● **SOURCE PASSAGE**:

☆ ☆ ☆ ☆ ☆ ☆ ☆

Much of her time spent off the ice is in community building. She has been actively involved in several community service initiatives like Ronald McDonald House, Make-A-Wish Foundation, For Julie Foundation, Team for Tomorrow program and the Chicago Blackhawks Youth Hockey Camps. Coyne also completed an internship with the Chicago Blackhawks.
Coyne was a member of Team USA at the 2014 Sochi Olympics and it was soon after her team’s heartbreaking 3-2 overtime loss to Canada that Coyne saw how powerful sports can be.
“The amount of lessons that hockey has taught me is endless,” she says. “The biggest thing is that it’s so much more than a game. After Sochi, I went home and we were a little distraught with the silver medal, but I went home and saw how happy, how inspiring I was to others and that really taught me that I’m not just a hockey player, I can use my hockey for other things. That’s why my dream job would be something where I could work with the community and community development.”
Before that begins, though, Coyne has some hockey left to play and that starts with the 2016 IIHF Ice Hockey Women’s World Championship in Kamloops, Canada. Coyne and her Team USA teammates will face off against Canada on the tournament’s opening day, Monday, 28 March.
Team USA heads into the event as two-time defending champions and Coyne likes the makeup of the 2016 squad.
“We have great leadership,” says Coyne. “Any national team... almost every player is a leader on their other team. If I can show a little bit of leadership I’m going to but obviously not take away from the leaders that we’ve identified on this team. As I get older, I hope I can be a supporting for younger players, just like some of the older players were for me when I was younger.”

☆ ☆ ☆ ☆ ☆ ☆ ☆

● **RECORDED INFORMATION**:

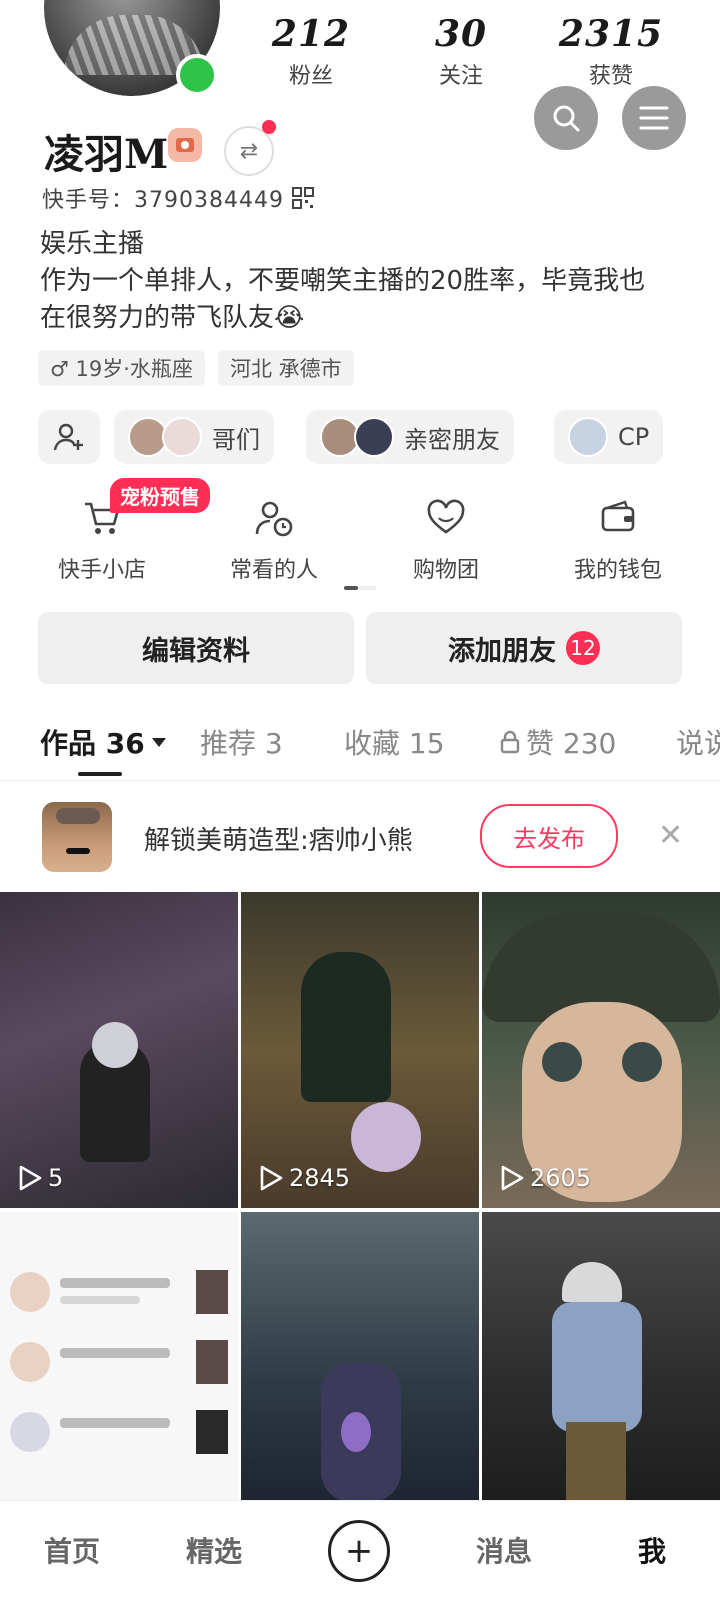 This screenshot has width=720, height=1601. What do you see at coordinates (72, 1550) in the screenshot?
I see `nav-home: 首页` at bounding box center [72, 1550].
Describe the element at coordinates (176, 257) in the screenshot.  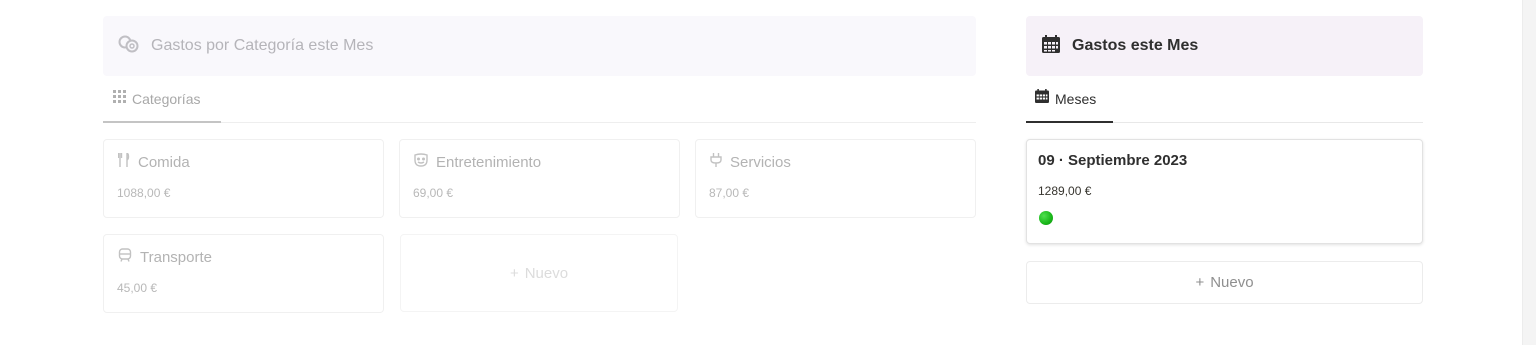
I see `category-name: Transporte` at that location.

☆ ☆ ☆ ☆ ☆ ☆ ☆

● **TO-DO ITEM**: Please transcribe the stretch of the Coyne profile above from "Much of her" through "sports can be.".

● **EXERCISE RESPONSE**:
Much of her time spent off the ice is in community building. She has been actively involved in several community service initiatives like Ronald McDonald House, Make-A-Wish Foundation, For Julie Foundation, Team for Tomorrow program and the Chicago Blackhawks Youth Hockey Camps. Coyne also completed an internship with the Chicago Blackhawks.
Coyne was a member of Team USA at the 2014 Sochi Olympics and it was soon after her team’s heartbreaking 3-2 overtime loss to Canada that Coyne saw how powerful sports can be.